Singleton owns 58.79% of MRN and a company called PEC Nominees has a 12.91% stake. It is understood to be associated with director Mark Carnegie.
Jones has an agreement by which he earns the right to around 11 million options in MRN through his performance on his breakfast program in Sydney where he’s easily the most listened to person on radio. He is believed to be about halfway through that process.
AAP reported today:
MRN’s key personality, Sydney radio broadcaster Alan Jones, blasted the radio regulator over a ruling that comments made on his program more than a year ago had incited violence and vilified people of Middle Eastern descent.
Mr Jones went on the offensive during his morning program on 2GB, saying findings by the Australian Communication and Media Authority (ACMA) were biased and based on complaints of people who do not listen to his show.
Speaking on his 2GB breakfast show this morning, Jones said his critics could “all get stuffed” if they think the latest finding will silence him.
Jones interviewed Macquarie Radio CEO Angela Clark on his show this morning. Clark has been leading 2GB’s defence of the allegations made against the announcer. Clark claimed there had only ever been four complaints about what Jones is alleged to have said, one of those complaints coming from West Australia.

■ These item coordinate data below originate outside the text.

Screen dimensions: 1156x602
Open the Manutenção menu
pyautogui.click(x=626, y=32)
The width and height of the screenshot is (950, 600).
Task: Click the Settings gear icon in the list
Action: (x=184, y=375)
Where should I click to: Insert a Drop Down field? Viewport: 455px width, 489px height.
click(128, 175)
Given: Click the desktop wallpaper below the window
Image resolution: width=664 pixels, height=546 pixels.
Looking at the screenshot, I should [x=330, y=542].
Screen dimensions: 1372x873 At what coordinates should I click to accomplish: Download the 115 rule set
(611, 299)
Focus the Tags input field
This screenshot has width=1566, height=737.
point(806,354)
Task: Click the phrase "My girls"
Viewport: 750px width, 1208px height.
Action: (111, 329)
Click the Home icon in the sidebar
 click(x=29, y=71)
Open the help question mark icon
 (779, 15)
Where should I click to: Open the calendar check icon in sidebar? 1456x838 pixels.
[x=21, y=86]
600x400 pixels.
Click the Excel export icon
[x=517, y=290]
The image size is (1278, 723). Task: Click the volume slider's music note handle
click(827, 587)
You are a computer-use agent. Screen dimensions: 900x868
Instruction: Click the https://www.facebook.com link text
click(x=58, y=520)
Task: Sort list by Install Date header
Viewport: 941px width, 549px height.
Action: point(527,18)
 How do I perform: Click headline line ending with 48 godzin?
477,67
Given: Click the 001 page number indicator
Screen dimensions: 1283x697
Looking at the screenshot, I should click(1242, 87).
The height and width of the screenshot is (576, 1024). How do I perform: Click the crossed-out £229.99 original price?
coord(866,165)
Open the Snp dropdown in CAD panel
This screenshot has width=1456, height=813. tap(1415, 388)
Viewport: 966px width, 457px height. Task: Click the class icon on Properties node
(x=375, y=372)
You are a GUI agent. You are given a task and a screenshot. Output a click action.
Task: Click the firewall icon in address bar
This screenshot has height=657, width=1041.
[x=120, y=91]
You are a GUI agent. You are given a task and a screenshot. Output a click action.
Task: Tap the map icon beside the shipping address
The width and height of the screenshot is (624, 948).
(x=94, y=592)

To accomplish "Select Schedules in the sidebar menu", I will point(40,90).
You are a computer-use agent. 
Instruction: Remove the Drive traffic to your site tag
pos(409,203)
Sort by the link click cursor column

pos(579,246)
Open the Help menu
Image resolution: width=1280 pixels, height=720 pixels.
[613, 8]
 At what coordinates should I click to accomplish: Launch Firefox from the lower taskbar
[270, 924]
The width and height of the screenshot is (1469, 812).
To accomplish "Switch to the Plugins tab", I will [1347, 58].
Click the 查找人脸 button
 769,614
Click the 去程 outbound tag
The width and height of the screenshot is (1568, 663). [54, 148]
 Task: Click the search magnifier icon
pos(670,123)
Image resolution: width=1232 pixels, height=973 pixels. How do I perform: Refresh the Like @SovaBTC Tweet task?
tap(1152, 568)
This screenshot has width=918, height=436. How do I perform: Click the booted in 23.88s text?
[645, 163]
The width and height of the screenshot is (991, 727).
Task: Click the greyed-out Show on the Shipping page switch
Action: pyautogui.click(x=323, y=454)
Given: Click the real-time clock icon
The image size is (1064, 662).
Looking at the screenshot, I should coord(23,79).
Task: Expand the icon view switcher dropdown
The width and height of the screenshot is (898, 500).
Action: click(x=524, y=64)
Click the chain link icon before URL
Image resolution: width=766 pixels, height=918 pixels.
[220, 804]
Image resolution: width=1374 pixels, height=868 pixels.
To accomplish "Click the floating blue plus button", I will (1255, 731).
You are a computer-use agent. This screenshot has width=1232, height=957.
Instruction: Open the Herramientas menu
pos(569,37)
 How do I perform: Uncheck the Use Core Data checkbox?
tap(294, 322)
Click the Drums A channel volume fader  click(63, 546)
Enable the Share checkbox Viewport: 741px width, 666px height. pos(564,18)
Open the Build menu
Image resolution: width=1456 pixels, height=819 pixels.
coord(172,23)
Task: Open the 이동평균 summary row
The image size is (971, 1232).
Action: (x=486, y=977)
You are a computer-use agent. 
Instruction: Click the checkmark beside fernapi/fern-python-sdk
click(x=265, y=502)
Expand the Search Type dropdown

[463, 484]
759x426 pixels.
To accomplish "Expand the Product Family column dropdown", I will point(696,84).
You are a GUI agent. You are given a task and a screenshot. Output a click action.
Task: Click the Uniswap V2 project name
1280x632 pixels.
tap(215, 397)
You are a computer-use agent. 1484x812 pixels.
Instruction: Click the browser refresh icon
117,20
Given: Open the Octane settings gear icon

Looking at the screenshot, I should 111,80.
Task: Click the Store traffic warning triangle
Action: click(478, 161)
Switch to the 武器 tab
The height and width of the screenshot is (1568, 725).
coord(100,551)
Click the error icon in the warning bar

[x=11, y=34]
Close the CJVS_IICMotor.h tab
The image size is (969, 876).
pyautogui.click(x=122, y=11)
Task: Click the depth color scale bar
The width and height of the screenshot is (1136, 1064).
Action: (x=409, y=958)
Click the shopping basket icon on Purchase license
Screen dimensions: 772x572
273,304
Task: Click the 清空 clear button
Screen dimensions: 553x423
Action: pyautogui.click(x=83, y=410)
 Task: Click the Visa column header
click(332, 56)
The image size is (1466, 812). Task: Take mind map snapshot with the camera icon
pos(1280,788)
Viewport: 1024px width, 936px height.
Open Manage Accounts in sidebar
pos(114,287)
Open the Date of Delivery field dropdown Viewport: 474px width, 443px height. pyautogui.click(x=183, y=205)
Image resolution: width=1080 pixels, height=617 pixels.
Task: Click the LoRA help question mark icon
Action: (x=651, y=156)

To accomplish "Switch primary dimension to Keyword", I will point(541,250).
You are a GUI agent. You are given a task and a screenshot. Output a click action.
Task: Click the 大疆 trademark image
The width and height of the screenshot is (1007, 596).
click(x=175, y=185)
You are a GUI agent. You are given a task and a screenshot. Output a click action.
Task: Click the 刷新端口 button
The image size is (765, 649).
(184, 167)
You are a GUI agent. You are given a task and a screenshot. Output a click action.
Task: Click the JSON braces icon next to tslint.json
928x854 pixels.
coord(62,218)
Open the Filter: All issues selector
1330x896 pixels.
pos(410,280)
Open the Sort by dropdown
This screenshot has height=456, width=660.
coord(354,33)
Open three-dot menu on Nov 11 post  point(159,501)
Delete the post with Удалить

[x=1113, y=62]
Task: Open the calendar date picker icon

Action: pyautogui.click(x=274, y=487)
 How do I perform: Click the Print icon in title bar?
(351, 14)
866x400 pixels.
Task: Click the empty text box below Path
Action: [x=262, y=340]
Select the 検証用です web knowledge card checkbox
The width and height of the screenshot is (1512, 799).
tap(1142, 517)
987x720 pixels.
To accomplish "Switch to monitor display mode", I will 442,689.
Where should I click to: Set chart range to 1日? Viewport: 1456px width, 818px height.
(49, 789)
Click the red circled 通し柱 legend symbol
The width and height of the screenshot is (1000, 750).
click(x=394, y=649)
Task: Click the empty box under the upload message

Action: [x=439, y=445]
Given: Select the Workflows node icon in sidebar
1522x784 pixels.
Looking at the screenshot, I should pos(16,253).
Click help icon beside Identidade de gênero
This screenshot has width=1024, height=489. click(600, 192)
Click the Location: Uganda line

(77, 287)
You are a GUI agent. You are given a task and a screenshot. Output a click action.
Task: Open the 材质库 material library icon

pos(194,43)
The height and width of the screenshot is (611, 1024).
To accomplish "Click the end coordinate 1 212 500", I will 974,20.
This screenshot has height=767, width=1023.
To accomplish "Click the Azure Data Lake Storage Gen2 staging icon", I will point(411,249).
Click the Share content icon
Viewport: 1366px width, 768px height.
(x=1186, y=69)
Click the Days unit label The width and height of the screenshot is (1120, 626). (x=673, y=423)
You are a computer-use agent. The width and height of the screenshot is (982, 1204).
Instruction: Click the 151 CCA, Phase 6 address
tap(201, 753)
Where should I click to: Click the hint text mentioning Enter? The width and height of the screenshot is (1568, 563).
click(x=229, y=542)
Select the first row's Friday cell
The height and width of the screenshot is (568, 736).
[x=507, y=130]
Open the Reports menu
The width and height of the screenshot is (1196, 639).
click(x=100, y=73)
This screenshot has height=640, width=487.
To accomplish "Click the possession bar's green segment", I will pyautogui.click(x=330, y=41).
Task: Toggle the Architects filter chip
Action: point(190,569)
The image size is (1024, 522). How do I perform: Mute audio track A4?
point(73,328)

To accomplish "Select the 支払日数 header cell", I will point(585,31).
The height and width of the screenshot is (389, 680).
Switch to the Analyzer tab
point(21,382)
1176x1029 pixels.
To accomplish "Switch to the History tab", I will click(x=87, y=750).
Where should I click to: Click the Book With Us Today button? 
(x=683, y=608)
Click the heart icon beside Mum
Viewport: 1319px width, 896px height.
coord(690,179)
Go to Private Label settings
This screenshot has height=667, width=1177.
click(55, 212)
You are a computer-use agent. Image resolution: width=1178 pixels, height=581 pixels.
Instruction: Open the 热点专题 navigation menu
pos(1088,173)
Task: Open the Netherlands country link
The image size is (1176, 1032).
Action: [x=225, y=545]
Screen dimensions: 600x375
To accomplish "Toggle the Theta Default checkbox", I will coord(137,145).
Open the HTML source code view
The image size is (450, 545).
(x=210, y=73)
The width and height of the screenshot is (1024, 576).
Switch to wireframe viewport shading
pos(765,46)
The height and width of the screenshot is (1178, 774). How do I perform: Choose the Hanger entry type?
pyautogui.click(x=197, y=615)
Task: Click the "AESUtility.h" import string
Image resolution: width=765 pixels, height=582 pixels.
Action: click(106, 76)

Jones’ defence is that he never made the comments attributed to him in a report in The Sydney Morning Herald. The journalist involved later acknowledged his mistake said Jones, but by then AAP had distributed the story Australia-wide.
Jones said he has also been criticised for the content of three emails he read out from listeners. But he need never have done that and could have shown some judgment about their contents.
What Jones and Ms Clark neglect to point out (or avoid saying), is that Jones didn’t have to read the emails out on air; he could have avoided the problem by remaining silent. Instead he showed his true colours by reading the inflammatory emails out on air and giving the comments and views in them his implicit approval.
Jones once again showed his inability to control himself and his flawed character in that he often goes too far, a point expressed in the book Jonestown by author Chris Masters.
ACMA found that Jones broadcast comments likely to vilify people of Middle Eastern descent and encourage violence in the lead-up to the Cronulla race riot.
ACMA said Harbour Broadcasting Pty Ltd, licensee of commercial Sydney radio station 2GB, had twice breached Australia’s broadcasting code in the days before the December 2005 riot.
It said it would be writing to Harbour Radio (part of MRN) shortly and that any action taken would be announced publicly.
That action could include compliance measures ranging from suspending or cancelling 2GB’s licence to lesser penalties including fines and requiring staff to attend compliance training programs.
So is Jones talking as a radio broadcaster, optionholder/shareholder in MRN or …?
MRN’s interim profit in the half year December was down because of spending on new media, according to Chairman Max Donnelly in February.
But part of the reason was the higher spending by the company on legal costs for defamation actions (and the costs of dealing with ACMA as well on complaints) involving Jones and the station’s morning announcer, Ray Hadley, who has also had at least one run in with ACMA over the past year on a poorly handled complaint.
This story points out the duo have six defamation actions before the NSW courts involving them and 10 in total.